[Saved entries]
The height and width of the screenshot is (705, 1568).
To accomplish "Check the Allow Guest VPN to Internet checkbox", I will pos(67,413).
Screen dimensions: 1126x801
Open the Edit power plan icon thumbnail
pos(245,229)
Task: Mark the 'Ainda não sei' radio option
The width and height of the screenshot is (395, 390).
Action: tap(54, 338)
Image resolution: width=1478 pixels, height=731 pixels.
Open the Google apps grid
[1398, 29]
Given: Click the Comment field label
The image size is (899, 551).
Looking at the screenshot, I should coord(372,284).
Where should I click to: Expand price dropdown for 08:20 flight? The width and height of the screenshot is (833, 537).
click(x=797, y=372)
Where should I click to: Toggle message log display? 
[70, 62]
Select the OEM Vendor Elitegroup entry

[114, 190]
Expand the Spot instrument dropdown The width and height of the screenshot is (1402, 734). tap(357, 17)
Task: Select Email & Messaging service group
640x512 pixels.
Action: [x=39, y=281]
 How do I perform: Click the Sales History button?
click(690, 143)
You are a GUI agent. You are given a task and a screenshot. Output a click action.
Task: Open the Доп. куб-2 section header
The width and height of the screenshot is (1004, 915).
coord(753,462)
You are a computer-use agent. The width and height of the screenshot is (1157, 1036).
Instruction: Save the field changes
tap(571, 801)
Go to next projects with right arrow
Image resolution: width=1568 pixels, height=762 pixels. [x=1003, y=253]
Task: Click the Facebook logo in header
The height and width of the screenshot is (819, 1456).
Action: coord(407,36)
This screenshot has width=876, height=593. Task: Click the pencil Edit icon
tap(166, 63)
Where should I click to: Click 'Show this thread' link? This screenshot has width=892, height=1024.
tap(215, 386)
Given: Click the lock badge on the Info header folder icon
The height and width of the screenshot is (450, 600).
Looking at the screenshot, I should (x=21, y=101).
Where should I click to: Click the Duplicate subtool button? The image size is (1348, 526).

• [TRY IT]: Output the lines above between the one holding "Open the Google apps grid" and the one holding "Task: Select Email & Messaging service group", inclusive, with nothing before or after them.

• [EXERCISE ANSWER]:
Open the Google apps grid
[1398, 29]
Given: Click the Comment field label
The image size is (899, 551).
Looking at the screenshot, I should coord(372,284).
Where should I click to: Expand price dropdown for 08:20 flight? The width and height of the screenshot is (833, 537).
click(x=797, y=372)
Where should I click to: Toggle message log display? 
[70, 62]
Select the OEM Vendor Elitegroup entry

[114, 190]
Expand the Spot instrument dropdown The width and height of the screenshot is (1402, 734). tap(357, 17)
Task: Select Email & Messaging service group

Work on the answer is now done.